**WHAT IS BEING ASKED:**
Continue the summary of Chapter Seventeen of Reaper's Gale from the Malazan re-read, starting after its final sentence.

Malazan Reread of the Fallen

Malazan Re-read of the Fallen: Reaper’s Gale, Chapter Seventeen

Welcome to the Malazan Re-read of the Fallen! Every post will start off with a summary of events, followed by reaction and commentary by your hosts Bill and Amanda (with Amanda, new to the series, going first), and finally comments from readers. In this article, we’ll cover Chapter Seventeen of Reaper’s Gale by Steven Erikson (RG).

A fair warning before we get started: We’ll be discussing both novel and whole-series themes, narrative arcs that run across the entire series, and foreshadowing. Note: The summary of events will be free of major spoilers and we’re going to try keeping the reader comments the same. A spoiler thread has been set up for outright Malazan spoiler discussion.

Just a note. Real life has raised its ugly head this week so Bill is unable to post his comments today and most likely Friday as well. He’ll try and add them in next week. Apologies.

The forum spoiler thread has also been moved to’s main site and is located at the usual above link.


Chapter Seventeen


Beak thinks on how he is both stupid and a coward and how his magic, while helpful, also frightens him in that “its heat could so easily burn, right down to a mortal man’s core.” He recalls sensing the Bonehunters under Y’Ghatan but being afraid to tell either Kindly or Tavore or anyone else, then how Tavore won him over with her “unwitnessed” talk, as he considered his own life unwitnessed and thus she made the other soldiers just like him. Beak keeps Sort’s squad from being caught by a passing Letherii/Edur group while Sort bemoans the fact that the Letherii apparently aren’t as rebellious as the Malazans had thought/hoped. She’s concerned Helian/Urb are moving too fast and wants to catch up to them and hold them back. He warns her if the Letherii figure out how to use the Beast Hold they might be able to track the Malazans via the horses. When Sort says Beak might have to unveil more candles then, he hopes not: “Don’t burn me down to the core, Captain. Please.”

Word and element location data
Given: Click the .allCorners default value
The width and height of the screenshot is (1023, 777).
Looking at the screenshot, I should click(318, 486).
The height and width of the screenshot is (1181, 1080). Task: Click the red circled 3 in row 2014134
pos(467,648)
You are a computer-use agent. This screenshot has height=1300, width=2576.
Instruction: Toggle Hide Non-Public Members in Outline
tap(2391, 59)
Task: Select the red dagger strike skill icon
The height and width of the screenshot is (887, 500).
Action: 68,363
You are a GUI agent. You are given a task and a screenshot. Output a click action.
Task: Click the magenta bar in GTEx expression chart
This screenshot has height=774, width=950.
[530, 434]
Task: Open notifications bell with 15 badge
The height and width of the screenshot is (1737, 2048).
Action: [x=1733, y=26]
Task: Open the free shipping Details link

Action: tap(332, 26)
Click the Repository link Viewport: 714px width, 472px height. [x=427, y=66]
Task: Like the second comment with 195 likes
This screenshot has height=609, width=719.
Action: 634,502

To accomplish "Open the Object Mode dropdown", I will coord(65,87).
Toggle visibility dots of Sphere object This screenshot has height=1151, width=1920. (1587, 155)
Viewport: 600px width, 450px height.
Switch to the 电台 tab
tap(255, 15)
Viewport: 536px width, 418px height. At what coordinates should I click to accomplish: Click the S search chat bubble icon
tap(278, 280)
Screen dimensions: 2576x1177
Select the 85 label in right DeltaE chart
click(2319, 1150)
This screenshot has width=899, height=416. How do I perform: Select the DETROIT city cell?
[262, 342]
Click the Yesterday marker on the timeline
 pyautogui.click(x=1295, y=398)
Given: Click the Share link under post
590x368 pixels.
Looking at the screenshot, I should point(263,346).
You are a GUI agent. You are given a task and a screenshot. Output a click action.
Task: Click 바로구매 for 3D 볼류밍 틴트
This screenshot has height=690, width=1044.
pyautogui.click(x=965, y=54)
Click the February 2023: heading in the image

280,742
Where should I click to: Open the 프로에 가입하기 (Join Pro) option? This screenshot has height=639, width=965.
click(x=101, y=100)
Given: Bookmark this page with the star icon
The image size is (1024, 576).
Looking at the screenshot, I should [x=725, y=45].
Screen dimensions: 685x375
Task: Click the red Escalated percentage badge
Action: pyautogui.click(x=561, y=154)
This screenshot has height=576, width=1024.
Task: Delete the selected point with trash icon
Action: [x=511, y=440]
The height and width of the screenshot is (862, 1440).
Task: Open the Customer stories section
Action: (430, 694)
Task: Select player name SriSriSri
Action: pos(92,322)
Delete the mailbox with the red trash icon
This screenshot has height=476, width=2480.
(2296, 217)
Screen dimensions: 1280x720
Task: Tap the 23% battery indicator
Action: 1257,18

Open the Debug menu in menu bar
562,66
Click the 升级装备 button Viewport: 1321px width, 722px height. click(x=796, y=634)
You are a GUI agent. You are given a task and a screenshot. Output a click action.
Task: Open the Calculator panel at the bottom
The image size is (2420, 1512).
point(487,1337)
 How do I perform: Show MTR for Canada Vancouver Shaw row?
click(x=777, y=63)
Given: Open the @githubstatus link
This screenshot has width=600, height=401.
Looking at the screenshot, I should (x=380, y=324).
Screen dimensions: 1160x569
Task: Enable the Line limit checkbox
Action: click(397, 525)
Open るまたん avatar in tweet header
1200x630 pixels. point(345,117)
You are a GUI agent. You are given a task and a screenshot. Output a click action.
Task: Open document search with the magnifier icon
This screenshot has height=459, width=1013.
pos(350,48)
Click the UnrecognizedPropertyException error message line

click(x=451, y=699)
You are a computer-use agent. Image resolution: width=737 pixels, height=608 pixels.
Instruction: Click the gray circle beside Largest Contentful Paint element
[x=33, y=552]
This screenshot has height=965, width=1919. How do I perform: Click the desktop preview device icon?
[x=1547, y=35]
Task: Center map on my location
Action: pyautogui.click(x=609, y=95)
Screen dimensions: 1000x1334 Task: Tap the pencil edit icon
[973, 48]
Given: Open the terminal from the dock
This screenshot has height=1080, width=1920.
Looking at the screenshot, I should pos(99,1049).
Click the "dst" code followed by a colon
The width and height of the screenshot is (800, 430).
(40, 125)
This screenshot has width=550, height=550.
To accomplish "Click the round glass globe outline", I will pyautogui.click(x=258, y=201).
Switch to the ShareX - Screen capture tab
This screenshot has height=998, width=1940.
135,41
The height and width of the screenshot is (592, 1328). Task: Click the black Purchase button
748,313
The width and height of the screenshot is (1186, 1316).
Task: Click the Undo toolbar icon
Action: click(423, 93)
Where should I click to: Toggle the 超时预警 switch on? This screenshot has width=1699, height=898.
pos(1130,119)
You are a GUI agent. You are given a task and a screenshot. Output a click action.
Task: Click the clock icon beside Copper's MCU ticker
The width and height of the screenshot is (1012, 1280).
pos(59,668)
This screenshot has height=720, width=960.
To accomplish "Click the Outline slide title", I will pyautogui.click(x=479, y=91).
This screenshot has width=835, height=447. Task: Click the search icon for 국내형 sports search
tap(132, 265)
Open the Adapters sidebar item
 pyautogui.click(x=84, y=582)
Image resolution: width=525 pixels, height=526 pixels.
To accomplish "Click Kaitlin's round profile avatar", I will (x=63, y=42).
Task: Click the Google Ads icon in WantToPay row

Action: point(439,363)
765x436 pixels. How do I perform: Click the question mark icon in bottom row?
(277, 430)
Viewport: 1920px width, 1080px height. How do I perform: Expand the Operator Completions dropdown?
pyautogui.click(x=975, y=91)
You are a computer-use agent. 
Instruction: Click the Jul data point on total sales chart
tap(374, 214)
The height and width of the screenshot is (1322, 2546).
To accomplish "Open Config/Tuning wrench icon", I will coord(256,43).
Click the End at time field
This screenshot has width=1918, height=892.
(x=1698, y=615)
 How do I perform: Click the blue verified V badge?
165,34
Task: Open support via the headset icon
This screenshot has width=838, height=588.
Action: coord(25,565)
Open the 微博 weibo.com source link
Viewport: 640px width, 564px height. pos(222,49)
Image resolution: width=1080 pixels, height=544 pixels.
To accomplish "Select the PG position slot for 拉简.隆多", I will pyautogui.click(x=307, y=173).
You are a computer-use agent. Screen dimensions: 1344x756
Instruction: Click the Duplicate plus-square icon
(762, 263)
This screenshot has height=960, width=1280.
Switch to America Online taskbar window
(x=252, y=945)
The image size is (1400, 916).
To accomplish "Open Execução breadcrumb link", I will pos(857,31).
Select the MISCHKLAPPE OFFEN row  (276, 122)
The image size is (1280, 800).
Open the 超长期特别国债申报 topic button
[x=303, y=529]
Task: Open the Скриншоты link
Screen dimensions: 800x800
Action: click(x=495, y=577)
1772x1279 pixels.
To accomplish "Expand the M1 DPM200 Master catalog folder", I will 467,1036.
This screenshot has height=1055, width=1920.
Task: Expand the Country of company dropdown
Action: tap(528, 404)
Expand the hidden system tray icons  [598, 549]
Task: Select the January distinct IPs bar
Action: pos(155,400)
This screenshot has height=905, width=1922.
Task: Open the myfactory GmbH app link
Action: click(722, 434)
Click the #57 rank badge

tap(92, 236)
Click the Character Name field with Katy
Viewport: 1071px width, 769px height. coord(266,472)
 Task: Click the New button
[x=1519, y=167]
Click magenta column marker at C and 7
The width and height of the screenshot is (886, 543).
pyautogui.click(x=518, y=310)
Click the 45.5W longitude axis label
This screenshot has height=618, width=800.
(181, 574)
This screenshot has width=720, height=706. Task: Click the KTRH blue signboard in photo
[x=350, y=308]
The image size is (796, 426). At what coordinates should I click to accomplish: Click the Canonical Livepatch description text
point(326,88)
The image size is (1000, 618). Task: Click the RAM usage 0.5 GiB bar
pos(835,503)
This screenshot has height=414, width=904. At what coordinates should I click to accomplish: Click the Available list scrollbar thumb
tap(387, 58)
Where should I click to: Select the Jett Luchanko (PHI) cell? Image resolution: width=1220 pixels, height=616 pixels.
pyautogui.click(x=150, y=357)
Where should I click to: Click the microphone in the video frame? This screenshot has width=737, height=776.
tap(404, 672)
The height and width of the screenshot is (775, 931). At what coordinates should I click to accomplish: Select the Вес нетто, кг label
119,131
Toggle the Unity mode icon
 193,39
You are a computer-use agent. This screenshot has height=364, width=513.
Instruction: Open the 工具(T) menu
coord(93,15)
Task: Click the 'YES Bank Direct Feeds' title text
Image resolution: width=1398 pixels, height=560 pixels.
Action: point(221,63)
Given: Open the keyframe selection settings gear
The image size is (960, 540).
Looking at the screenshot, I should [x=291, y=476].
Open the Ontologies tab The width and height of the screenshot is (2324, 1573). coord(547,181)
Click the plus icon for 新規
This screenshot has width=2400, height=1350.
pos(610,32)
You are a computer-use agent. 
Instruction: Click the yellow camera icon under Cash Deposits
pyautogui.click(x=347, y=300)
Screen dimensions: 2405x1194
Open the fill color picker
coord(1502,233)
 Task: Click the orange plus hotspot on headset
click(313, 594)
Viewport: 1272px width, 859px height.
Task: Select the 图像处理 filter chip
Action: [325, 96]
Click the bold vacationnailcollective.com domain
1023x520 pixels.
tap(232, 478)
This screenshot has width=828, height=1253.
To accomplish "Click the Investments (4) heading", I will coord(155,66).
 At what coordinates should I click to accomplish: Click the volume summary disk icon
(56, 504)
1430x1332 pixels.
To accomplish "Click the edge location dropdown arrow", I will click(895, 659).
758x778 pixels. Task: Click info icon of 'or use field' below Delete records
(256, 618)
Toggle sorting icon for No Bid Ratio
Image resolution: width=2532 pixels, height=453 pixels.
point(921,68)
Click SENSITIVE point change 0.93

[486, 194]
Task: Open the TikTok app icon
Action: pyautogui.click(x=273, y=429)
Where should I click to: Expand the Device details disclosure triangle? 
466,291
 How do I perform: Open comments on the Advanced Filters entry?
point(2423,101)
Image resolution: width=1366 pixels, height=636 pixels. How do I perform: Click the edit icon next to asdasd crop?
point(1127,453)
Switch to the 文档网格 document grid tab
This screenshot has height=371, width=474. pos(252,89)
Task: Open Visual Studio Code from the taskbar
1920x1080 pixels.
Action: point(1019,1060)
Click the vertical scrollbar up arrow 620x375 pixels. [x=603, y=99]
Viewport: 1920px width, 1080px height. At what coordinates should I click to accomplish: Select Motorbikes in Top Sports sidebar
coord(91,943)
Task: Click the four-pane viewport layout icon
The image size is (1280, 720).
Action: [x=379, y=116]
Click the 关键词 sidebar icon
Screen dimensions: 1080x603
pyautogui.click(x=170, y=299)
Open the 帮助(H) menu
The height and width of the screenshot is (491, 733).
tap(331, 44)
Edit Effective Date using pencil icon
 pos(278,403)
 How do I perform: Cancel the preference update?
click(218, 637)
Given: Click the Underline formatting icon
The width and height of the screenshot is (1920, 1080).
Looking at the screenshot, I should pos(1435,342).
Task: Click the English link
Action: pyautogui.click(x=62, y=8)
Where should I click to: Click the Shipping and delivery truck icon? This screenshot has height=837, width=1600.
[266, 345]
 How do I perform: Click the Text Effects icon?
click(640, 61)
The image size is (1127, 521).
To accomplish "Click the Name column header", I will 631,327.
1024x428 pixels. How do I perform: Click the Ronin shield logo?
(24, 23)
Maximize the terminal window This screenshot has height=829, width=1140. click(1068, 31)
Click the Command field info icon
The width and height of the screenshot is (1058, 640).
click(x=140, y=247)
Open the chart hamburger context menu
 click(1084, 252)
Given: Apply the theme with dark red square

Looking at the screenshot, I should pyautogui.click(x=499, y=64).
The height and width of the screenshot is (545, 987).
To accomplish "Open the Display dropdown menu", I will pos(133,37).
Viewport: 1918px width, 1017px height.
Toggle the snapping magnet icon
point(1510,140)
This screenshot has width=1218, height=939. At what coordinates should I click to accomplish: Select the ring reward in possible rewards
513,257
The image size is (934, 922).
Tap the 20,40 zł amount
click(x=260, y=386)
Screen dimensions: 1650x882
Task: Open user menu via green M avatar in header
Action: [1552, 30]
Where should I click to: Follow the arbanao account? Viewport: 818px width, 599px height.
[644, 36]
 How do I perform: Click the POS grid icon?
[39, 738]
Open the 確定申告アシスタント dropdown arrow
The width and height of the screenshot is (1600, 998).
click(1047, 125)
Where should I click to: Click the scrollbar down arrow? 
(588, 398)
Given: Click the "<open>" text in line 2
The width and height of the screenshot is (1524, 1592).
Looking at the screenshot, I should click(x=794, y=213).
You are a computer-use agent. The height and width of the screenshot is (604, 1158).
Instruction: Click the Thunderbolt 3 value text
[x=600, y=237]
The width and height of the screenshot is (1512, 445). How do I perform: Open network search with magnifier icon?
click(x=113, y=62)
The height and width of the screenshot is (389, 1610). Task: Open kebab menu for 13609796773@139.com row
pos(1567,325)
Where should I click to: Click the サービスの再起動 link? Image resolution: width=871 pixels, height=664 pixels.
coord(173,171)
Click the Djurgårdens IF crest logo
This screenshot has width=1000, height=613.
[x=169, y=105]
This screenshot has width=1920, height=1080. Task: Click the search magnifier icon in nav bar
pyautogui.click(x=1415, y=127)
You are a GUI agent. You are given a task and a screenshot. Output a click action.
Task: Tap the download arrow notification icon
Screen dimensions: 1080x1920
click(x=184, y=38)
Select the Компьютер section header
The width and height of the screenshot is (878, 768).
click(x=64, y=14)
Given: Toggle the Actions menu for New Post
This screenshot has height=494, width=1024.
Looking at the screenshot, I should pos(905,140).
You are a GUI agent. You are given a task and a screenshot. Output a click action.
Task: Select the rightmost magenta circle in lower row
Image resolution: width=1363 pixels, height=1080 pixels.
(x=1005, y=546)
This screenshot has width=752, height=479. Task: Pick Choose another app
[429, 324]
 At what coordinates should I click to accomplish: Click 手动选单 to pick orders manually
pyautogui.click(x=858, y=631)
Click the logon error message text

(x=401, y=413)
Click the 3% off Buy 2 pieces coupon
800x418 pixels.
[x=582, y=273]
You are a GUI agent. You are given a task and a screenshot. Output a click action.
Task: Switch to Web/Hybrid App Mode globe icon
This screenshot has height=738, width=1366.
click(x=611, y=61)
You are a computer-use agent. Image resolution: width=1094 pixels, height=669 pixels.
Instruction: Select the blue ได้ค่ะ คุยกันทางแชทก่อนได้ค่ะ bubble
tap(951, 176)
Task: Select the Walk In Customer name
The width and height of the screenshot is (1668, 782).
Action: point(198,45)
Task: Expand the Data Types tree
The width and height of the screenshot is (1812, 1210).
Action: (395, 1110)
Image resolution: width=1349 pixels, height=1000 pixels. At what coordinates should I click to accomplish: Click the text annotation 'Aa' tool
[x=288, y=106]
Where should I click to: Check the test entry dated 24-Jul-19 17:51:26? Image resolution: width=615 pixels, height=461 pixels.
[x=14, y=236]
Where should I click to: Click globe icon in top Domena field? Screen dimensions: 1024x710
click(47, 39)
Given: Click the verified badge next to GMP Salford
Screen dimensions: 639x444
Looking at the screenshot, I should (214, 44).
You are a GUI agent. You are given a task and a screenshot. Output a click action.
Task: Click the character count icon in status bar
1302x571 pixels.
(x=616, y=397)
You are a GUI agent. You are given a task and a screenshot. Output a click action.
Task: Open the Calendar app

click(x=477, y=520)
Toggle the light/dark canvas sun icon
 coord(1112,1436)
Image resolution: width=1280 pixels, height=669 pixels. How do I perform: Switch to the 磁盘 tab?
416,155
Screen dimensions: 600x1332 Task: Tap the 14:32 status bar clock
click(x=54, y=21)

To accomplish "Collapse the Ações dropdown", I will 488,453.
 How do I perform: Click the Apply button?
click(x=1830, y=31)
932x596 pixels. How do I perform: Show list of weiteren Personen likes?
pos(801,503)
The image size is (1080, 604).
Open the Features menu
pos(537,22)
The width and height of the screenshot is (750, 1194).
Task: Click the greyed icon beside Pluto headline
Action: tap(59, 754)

**EXERCISE OUTPUT:**
Balgrid tells Helian they’re being tracked. Helian tries to get Urb off in the bushes but is interrupted by Sort’s arrival.


Helian and Urb tell Sort the Letherii don’t look like they’re going to rise up and Helian suggests they move ahead “fast and vicious” and hide if they face too large an opposition. Sort agrees, though she tells them to slow down a bit. Beak warns them about the Beast Hold, that Balgrid’s necromancy might not be enough to cover them. Sort and Beak leave.


Fiddler’s group is running from an ambush that would have taken them had it not been for Corabb’s luck. Bottle tells Fiddler there’s a large group tracking them and they decide to find a place to hide out. Smiles and Koryk banter about the ambush; Smiles appears to like Koryk a bit more after he’s surprised them all (including himself) with his killing skill. Stormy is enjoying the marines’ freedom to do what they’ve always been meant to do.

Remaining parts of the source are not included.